During the 12 minute stage time Wondereur was allowed to pitch, Berger and co-founder Sophie Perceval announced a major new partner for the choice art buying app: MasterCard Priceless. This news corroborates Berger’s assertion that the audience is not only wanting a solution like Wondereur, but using it too. Regular readers will recognize MasterCard as a very visible supporter of mobile authentication standards as a member of both the FIDO Alliance and the Natural Security Alliance.

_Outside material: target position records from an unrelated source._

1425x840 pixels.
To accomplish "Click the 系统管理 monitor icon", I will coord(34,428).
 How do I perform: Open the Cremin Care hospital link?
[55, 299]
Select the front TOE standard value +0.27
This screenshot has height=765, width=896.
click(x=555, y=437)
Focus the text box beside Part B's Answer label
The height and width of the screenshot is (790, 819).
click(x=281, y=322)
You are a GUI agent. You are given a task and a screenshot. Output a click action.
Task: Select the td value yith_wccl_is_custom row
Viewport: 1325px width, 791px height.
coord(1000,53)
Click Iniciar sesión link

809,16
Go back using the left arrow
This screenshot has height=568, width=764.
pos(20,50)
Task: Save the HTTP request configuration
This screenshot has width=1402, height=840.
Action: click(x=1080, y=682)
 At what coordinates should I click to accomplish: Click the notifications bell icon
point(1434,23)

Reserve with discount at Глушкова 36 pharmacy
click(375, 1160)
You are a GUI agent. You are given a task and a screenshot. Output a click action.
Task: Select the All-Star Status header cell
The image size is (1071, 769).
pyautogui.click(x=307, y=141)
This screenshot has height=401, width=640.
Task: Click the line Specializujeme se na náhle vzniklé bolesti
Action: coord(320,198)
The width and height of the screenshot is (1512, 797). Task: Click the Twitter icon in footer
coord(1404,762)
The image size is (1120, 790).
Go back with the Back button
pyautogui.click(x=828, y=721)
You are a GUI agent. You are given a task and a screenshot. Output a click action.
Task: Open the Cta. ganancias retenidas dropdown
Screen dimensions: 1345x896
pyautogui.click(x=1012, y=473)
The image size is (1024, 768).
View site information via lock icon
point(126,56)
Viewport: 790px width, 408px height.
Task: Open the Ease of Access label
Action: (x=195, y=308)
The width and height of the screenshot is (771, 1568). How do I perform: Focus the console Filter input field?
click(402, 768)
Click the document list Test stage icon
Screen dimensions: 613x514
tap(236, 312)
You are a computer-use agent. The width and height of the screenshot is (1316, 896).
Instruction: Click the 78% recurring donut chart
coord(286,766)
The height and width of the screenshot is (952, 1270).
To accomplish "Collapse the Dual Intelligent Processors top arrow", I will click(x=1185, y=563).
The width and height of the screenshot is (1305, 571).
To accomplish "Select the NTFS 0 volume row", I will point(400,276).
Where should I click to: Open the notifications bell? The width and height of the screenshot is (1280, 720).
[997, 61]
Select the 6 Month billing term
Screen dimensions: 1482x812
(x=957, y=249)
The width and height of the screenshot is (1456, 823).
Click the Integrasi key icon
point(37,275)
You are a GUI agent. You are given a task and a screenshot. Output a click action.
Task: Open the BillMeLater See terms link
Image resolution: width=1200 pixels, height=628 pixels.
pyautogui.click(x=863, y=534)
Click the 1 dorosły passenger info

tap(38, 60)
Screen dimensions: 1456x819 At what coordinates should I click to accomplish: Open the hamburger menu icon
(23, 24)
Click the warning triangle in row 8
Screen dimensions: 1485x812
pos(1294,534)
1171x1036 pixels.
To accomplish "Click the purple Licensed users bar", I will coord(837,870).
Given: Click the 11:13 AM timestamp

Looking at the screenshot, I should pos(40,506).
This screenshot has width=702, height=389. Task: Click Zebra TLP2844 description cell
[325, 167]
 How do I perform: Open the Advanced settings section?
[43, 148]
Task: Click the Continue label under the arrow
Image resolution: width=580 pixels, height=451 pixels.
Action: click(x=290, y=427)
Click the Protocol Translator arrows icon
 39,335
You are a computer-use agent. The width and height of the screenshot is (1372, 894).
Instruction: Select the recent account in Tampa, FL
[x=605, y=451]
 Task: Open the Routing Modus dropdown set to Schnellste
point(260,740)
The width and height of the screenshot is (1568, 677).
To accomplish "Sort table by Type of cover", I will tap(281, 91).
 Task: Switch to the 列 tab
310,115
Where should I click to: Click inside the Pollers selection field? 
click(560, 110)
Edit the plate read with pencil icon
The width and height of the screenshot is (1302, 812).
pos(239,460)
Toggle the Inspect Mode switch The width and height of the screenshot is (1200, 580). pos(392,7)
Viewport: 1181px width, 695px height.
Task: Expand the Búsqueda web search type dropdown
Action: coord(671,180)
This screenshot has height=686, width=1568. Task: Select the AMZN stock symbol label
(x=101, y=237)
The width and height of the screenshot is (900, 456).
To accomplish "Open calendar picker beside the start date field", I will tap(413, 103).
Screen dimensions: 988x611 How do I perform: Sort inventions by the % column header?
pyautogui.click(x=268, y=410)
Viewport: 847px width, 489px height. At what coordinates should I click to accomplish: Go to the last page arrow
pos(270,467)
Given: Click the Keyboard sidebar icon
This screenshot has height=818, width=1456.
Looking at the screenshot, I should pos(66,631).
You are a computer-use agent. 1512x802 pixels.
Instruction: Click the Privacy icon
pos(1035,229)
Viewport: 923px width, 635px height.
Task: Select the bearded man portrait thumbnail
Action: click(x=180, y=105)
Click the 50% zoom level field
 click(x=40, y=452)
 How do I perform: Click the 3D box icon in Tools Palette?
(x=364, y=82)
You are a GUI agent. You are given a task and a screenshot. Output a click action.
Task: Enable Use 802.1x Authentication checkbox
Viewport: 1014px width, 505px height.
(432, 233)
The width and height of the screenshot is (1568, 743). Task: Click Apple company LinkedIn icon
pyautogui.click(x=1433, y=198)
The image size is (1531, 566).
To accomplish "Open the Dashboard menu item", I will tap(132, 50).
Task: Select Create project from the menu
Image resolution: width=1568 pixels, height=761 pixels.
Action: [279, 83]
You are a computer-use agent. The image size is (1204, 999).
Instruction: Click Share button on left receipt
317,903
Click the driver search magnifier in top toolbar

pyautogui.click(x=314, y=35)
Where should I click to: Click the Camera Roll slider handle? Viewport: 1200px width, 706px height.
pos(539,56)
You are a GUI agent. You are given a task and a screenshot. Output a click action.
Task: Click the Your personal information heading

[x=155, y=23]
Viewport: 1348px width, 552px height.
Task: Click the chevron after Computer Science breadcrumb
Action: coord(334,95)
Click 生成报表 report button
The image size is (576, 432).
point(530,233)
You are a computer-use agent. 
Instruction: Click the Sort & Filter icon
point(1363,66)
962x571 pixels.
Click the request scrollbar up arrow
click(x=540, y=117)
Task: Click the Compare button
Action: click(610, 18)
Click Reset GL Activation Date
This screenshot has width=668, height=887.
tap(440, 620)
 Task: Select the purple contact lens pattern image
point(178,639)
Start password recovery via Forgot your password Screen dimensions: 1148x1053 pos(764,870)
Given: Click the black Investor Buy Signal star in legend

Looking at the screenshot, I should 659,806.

The success of Wondereur on its own, and the interest shown by MasterCard underlines a very important aspect of mCommerce, one that is often overlooked: end-user emotional experience. Low friction, strong authentication is a must for enabling the kind of transactions that Wondereur facilitates (a quick look at the Wondereur website will reveal prices ranging from $8 to well over $6,000), but just as important as convenience and peace of mind, especially when it comes to art, is how the possibility of a transaction is discovered.
Mobile identity is in many ways as much about proving who you are as it is about defining yourself. In Wondereur we see that the crossover in this respect is huge: mobile devices are used to authenticate the transactions we once used to identify ourselves. Who ever said that machines held no emotions?